CONFIRMATION BIAS AS A HUMAN ASPECT IN SOFTWARE DEVELOPMENT

In cognitive psychology, confirmation bias is defined as the tendency of people to seek for evidence that could verify their hypotheses rather than seeking for evidence that could falsify them. The term confirmation bias was first used by Peter Wason in his rule discovery experiment [37] and later in his selection task experiment [38]. In Wason’s Rule Discovery Task, subjects are asked to discover a simple rule about triples of numbers [37]. The experimental procedure can be explained as follows: Initially, the subject is given a record sheet on which the triple “2 4 6” is written and (s)he is told that “2 4 6” conforms to this rule. In order to discover the rule, the subject is asked to write down triples together with the reasons of his/her choice on the record sheet. After each instance, the examiner tells the subject whether the instance conforms to the rule or not. The subject can announce the rule only when (s)he is highly confident. If the subject fails to discover the rule at the first attempt, (s)he can continue giving instances together with reasons for his/her choice. This procedure continues iteratively until either the subject discovers the rule or (s)he wishes to give up. However, if the subject cannot discover the rule in 45 min, the experimenter aborts the procedure. Wason designed this experiment in such a way that subjects mostly shows a tendency to focus on a set of triples that were most specific than the correct rule. Consequently, the discovery of the correct rule is possible only by following a hypothesis testing strategy, which includes tendency to refute hypotheses [24]. In Wason’s Selection Task, the subject is given four cards, where each card has a letter on one side and a number on the other side. These four cards are placed on a table showing D, K, 3, 7, respectively. Given the rule “Every card that has a D on one side has a 3 on the other side”, the subject is asked which card(s) must be turned over to find out whether the rule is true or false [38].

2.1

Confirmation Bias in Relation to Software Development

Due to confirmation bias, developers may perform only the unit tests that make their program work rather than breaking the code. This may lead to an increase in software defect density. Ideally, during all levels of software testing, including unit testing, a systematic hypothesis testing procedure should be followed similar to the one followed by a scientist performing experiments in his/her laboratory. In general, scientific inferences are based on the principle of eliminating hypotheses while provisionally accepting the remaining ones. Therefore, similar to a scientist, a software developer should try test scenarios starting from the ones that are less likely to fail the code and then move to test scenarios that aim for the code to fail. In most cases, there

are an infinite number of scenarios that require following a strategy to select the appropriate tests. Therefore, within the context of software development and testing, we extend the definition of confirmation bias to include one or both of the following: (1) the tendency to verify software code and (2) the incompetency to apply strategies to try to fail software code.

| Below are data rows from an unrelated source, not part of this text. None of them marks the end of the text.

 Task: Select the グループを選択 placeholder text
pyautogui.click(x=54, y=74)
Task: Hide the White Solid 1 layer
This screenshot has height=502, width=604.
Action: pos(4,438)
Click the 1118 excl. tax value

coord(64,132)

2.1.1 Wason’s Rule Discovery Task in Relation to Developer Performance There are similarities between Wason’s rule discovery task and functional (black-box) testing that are performed by software developers to test the functional units of their codes during unit testing. This similarity is also mentioned by Teasley et al. [31]. According to the findings of Wason’s rule discovery task, the subjects have a tendency to select many triples (i.e., test cases) that are consistent with their hypotheses and few tests that are inconsistent with them. Similarly, program testers may select many test cases consistent with the program specifications (positive tests) and a few that are inconsistent with them (negative tests). Moreover, the number of possible test cases is either infinite or too large to be tested within a limited amount of time. Consequently, a strategic approach must be followed that covers both positive and negative test cases while trying to make the code fail during testing in order to find as many defects as possible.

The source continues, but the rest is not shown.